* Your objective *
Produce a word-for-word copy of the line that contains "Open view direction dropdown arrow" and each line after it through the end of the material, omitting pictures and all other lines.

▽

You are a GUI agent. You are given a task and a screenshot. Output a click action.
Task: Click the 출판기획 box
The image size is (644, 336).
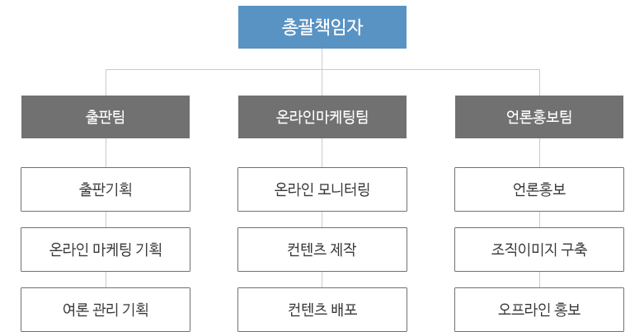click(x=106, y=189)
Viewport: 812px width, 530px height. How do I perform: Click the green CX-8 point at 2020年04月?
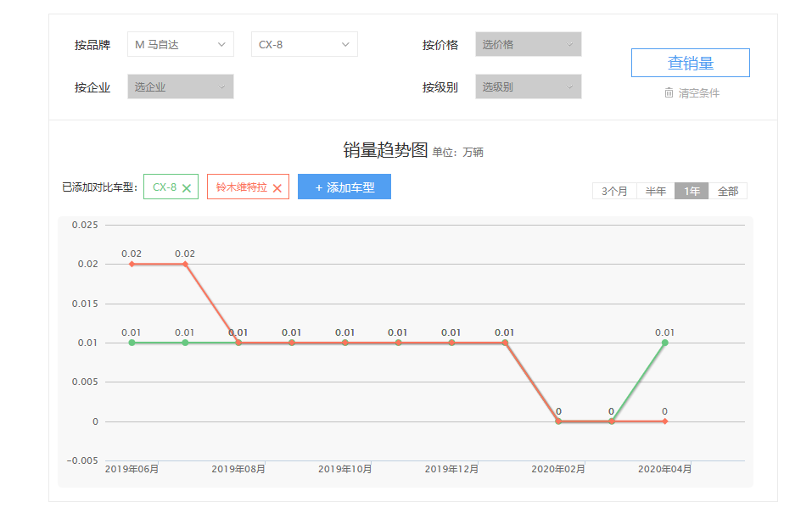pyautogui.click(x=664, y=343)
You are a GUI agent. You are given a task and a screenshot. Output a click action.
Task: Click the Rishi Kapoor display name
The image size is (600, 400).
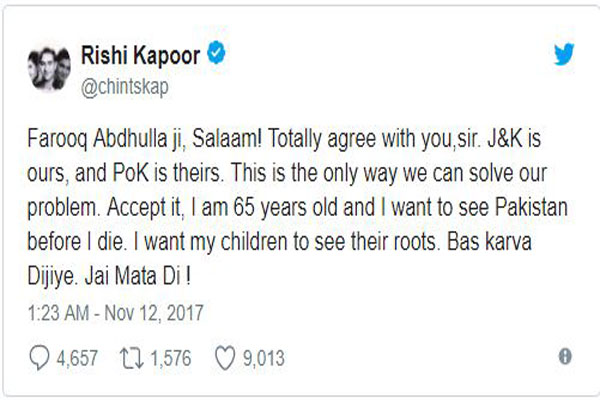[140, 56]
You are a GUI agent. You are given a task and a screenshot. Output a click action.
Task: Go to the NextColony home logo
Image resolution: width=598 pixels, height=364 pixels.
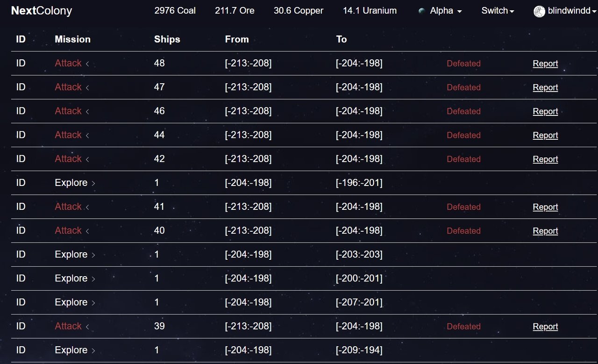click(x=42, y=11)
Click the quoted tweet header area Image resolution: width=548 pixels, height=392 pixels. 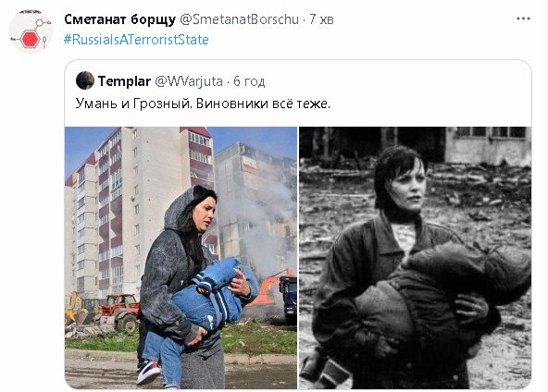click(x=298, y=81)
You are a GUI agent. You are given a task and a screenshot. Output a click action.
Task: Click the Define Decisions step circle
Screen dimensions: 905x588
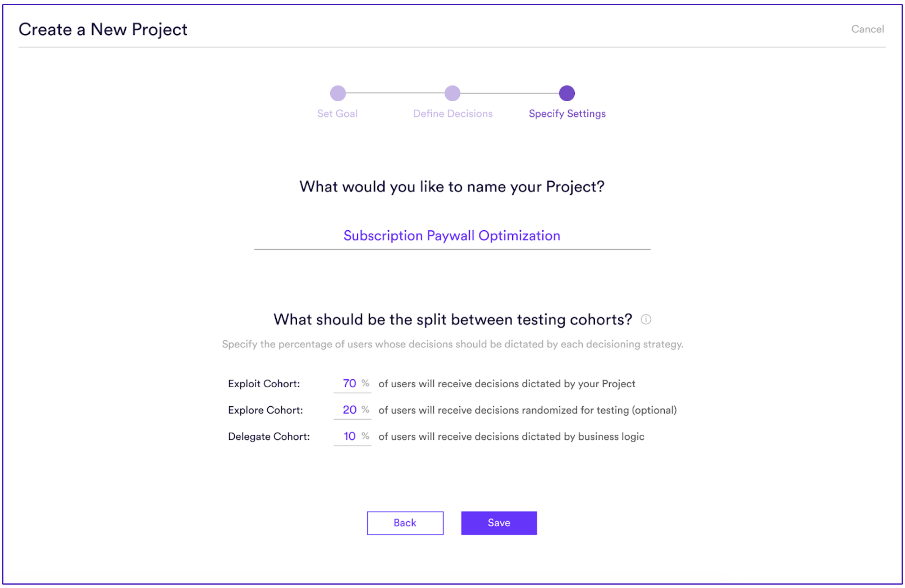click(x=452, y=93)

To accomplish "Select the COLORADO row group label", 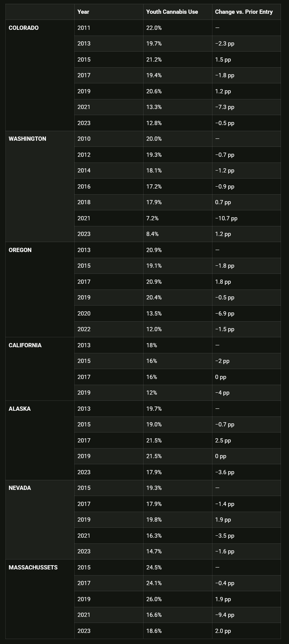I will [24, 28].
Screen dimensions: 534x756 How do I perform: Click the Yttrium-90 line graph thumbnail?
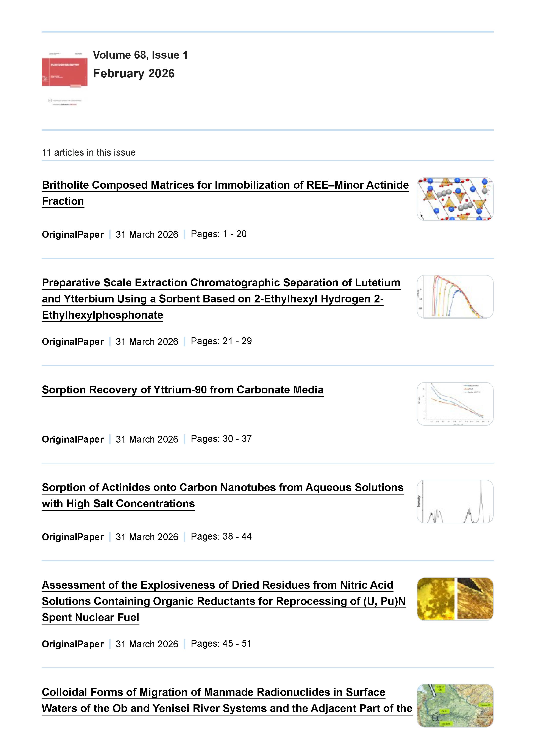(455, 404)
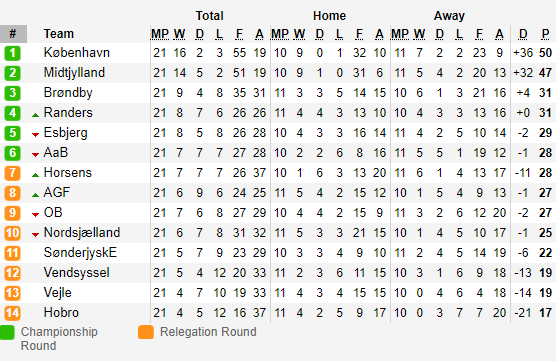Open the Brøndby team link
Viewport: 556px width, 364px height.
coord(68,93)
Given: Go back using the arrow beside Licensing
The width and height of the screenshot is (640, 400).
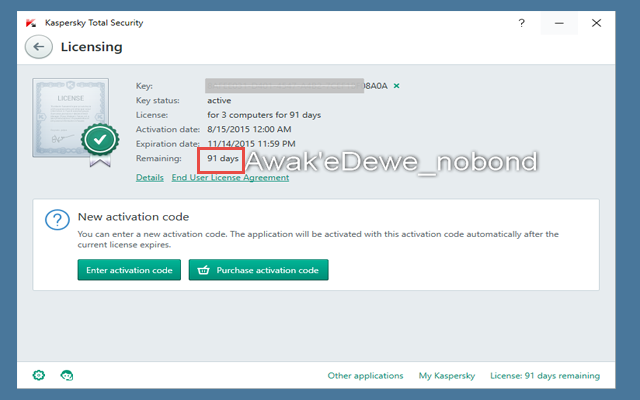Looking at the screenshot, I should point(39,47).
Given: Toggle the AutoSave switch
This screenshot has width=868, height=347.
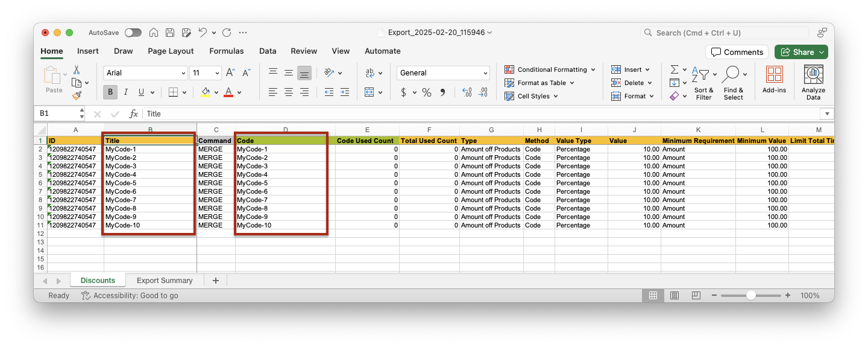Looking at the screenshot, I should pyautogui.click(x=133, y=33).
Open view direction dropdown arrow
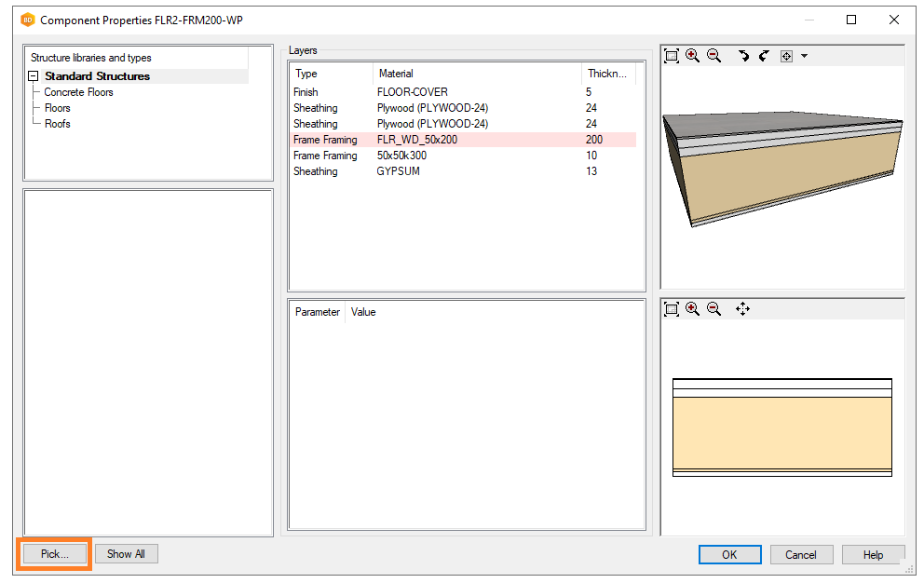 click(x=804, y=56)
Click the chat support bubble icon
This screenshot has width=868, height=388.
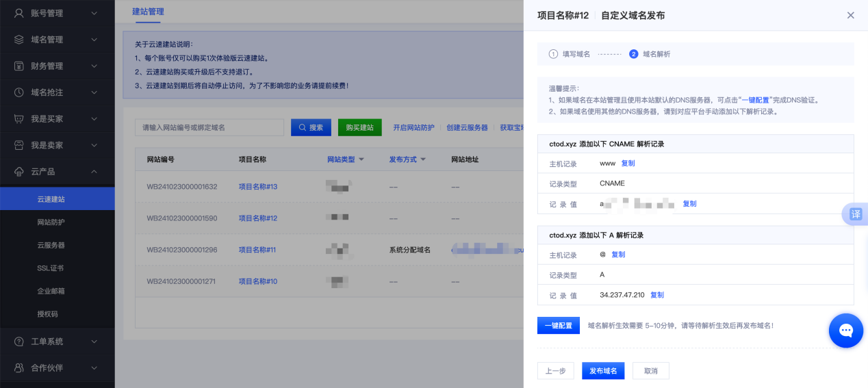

△

* Exercise output *
Open view direction dropdown arrow
 click(x=804, y=56)
Click the chat support bubble icon
This screenshot has width=868, height=388.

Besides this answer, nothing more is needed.